Stadt verschärft Haushaltskontrollen wegen drohender Finanzkrise von 123 Millionen Euro
Kilian SchlosserStadt verschärft Haushaltskontrollen wegen drohender Finanzkrise von 123 Millionen Euro
Die Stadtverwaltung führt strengere Haushaltskontrollen ein, um die wachsende Finanzkrise in den Griff zu bekommen. Ohne Gegenmaßnahmen könnte das prognostizierte Defizit von über 123 Millionen Euro nach lokalen Vorschriften zu zwingenden Kürzungen führen. Beamte verlangen nun für alle Ausgaben über 5.000 Euro eine Genehmigung, um die Kosten zu drosseln.
Die finanziellen Probleme der Stadt haben sich durch steigende Ausgaben verschärft, insbesondere bei Personal- und Pflichtaufwendungen. Die Personalkosten allein sind um etwa 38 Millionen Euro gestiegen und belasten den Haushalt zusätzlich. Zwei zentrale Ressorts – "Jugend, Bildung und Kultur" sowie "Soziales, Arbeit und Gesundheit" – haben mit 75 Millionen bzw. 15 Millionen Euro ihre Budgets überschritten.
Um eine weitere Verschlechterung zu verhindern, hat die Verwaltung nach Paragraf 82 der Gemeindeordnung Nordrhein-Westfalens verschärfte Ausgabenregeln erlassen. Sämtliche Ausgaben über 5.000 Euro bedürfen nun einer vorherigen Freigabe. Zudem bleibt ein Einstellungsstopp für Verwaltungsstellen bis zum 30. April 2025 als Teil der umfassenden Sparmaßnahmen bestehen.

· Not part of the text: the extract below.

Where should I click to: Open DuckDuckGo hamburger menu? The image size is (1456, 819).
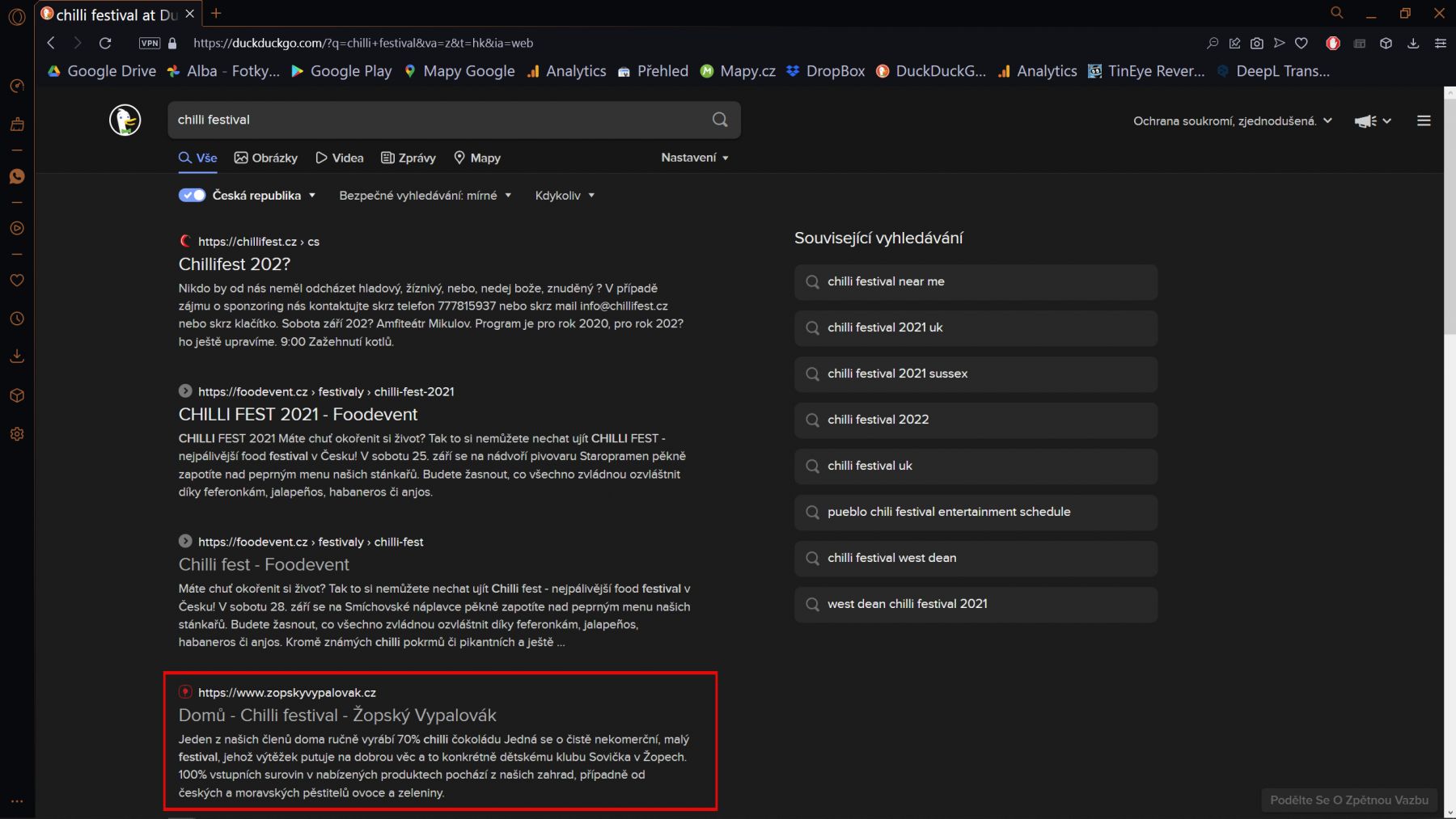pyautogui.click(x=1424, y=121)
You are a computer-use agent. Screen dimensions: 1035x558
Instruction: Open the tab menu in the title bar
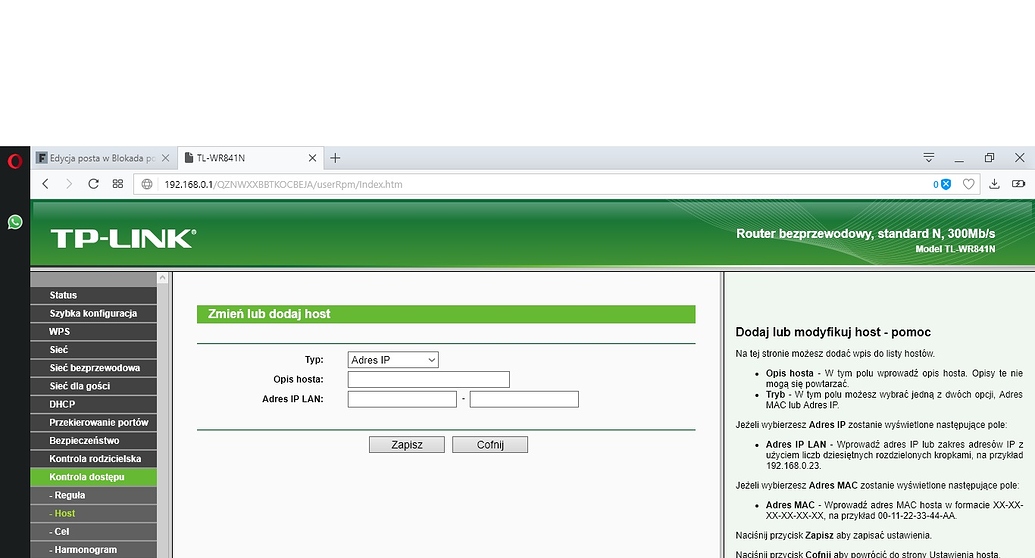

Scheitern die Korrekturmaßnahmen, droht der Stadt eine erzwungene Haushaltssanierung nach Paragraf 76 der Gemeindeordnung. Die Verwaltung drängt daher auf sofortige Einsparungen, um später härtere Auflagen zu vermeiden.
Ziel der neuen Kontrollen ist es, die Finanzen zu stabilisieren, bevor das Jahresenddefizit automatische Kürzungen auslöst. Angesichts steigender Personalkosten und überzogener Ressortbudgets konzentrieren sich die Verantwortlichen auf Sofortmaßnahmen. Die Regelungen bleiben so lange in Kraft, bis sich die Haushaltslage verbessert.